Marisa’s laughter died, her gaze darting to where two girls sat ensconced at the flower-ringed base of the boulder.

Deirdre Kilcannon jerked the hem of her petticoat from beneath the toe of Tade's boot. She glared up at Maryssa and Tade from beside a girl as gold and tawny as a prowling cat and half again as sly.

Maryssa peered but an instant into the girl's amber eyes, then turned her gaze quickly away, stunned to see resentment lurking beneath the long gold lashes.

"Look at what you've done, you disgusting beast!" Deirdre blustered at Tade. Clambering to her feet, she jabbed a finger at a smudge of dirt marring the sky-shaded calico of her gown. “It is the least you could do to watch where you place those great hulking boots of yours."

He grinned at his sister. "A thousand pardons, fair maid," he said. "But the sweetness of your voice and your gentle disposition so blinded me I didn't notice your furbelows were spread out halfway to Derry.''

"I doubt you'd have noticed if the pits of hell had opened up before you, the way you were making such a spectacle of yourself," Deirdre huffed.
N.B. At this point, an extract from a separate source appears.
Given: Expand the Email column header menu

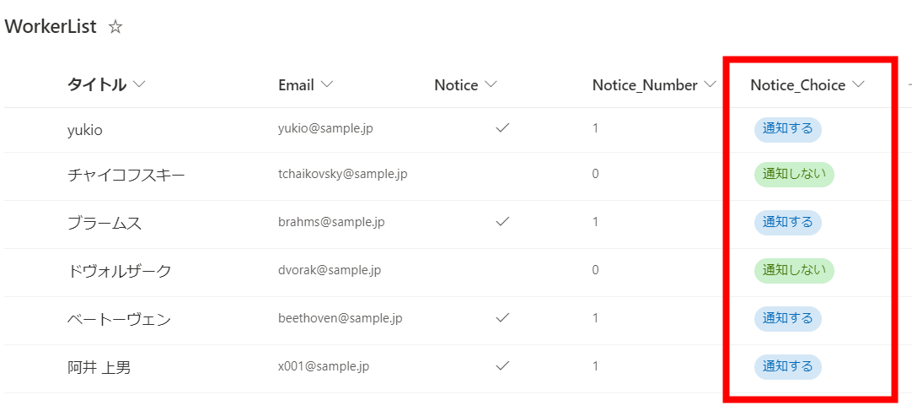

She cast a disparaging glance at Maryssa.

Maryssa swallowed, the joy that had kissed the bright afternoon vanishing. Guiltily, she attempted to ease away from Tade, but he only tightened his warm fingers on her waist, pulling her closer into the protective circle of his arm.

“Perhaps I was making a spectacle of myself," Tade said. “It’s a trait that seems to run in our family." His fingers swept soothing circles over the soft fabric shielding Maryssa's ribs. "But all in all it’s fortunate I nearly killed myself upon your skirts as you are the very person I was seeking. I was certain you'd like a chance to thank Maryssa here for all she did.”
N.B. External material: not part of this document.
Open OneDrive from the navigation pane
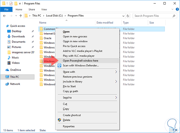Image resolution: width=180 pixels, height=133 pixels. click(x=15, y=70)
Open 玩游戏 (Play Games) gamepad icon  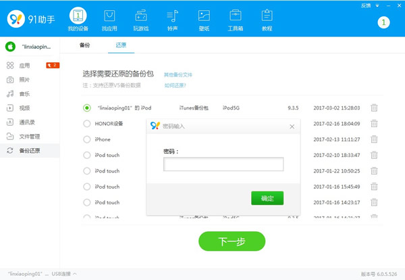click(140, 20)
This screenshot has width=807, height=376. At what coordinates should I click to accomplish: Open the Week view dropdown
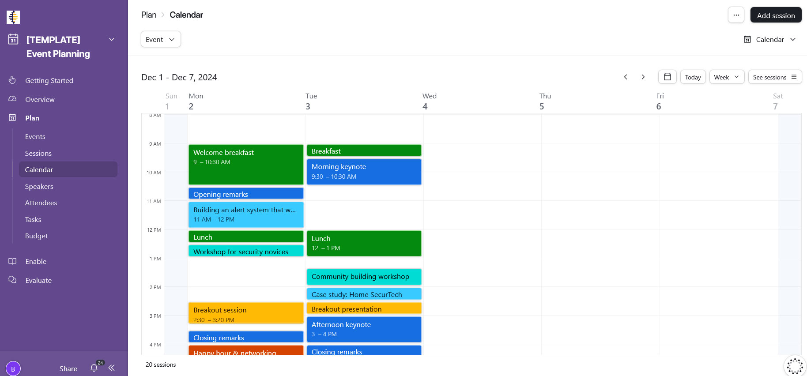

"Thank her?" Deirdre's lips snapped taut. Her eyes shot daggers at Maryssa. "I am forever in your debt, Miss Wylder. Your footman managed to return the gown I loaned you so badly stained it will be fit for nothing but the rag bag."

"I'm sorry," Maryssa stammered, her cheeks flaming. "I'll see that you get another."
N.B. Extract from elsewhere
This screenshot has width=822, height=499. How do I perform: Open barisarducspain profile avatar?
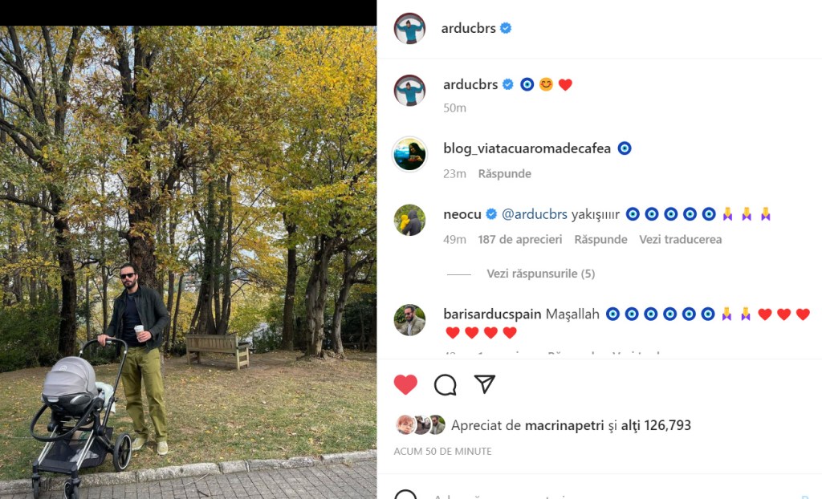409,319
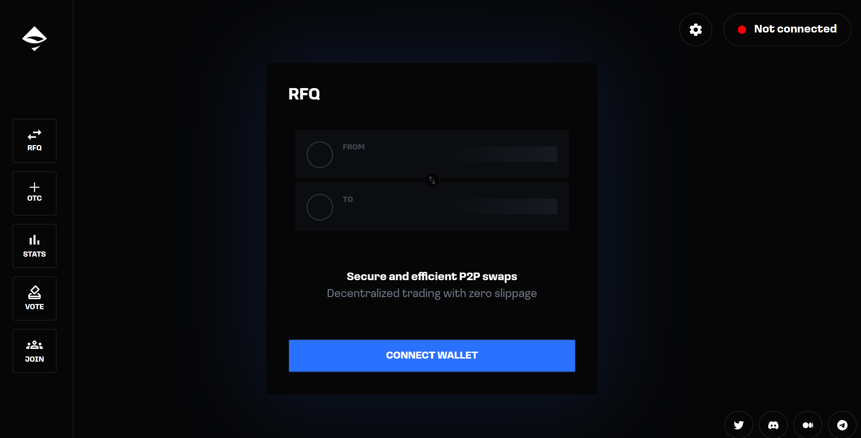Click the RFQ tab menu item
The width and height of the screenshot is (861, 438).
(x=34, y=140)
"Damn it, Deirdre." Tade took a menacing step toward her, the warmth of his arm falling away from Maryssa's waist. "If it weren't for Maryssa you'd probably be wrapped in a winding sheet instead of blathering about some blasted dress!"

"Tade's right, Dee." The voice was sweet as honeyed acid as the girl at Deirdre's side swept gracefully to her feet. "I know I shall be eternally grateful to Miss Wylder." One slender hand trailed a proprietary path down Tade's arm, stopping to toy with a button at his wrist. Maryssa fought the urge to slap the girl's fingers away, amazed at the sudden, fierce delight she took in imagining the shock that would round those slanted amber eyes.

The girl fluttered her lashes at Tade. "If anything had happened to you—any of you—I don't know what I would have done!" she cooed. “It was truly courageous of Miss Wylder to distract the soldiers. Why, think of how awkward it might have proved had she been discovered, what with Colonel Rath being such a close friend of her papa's."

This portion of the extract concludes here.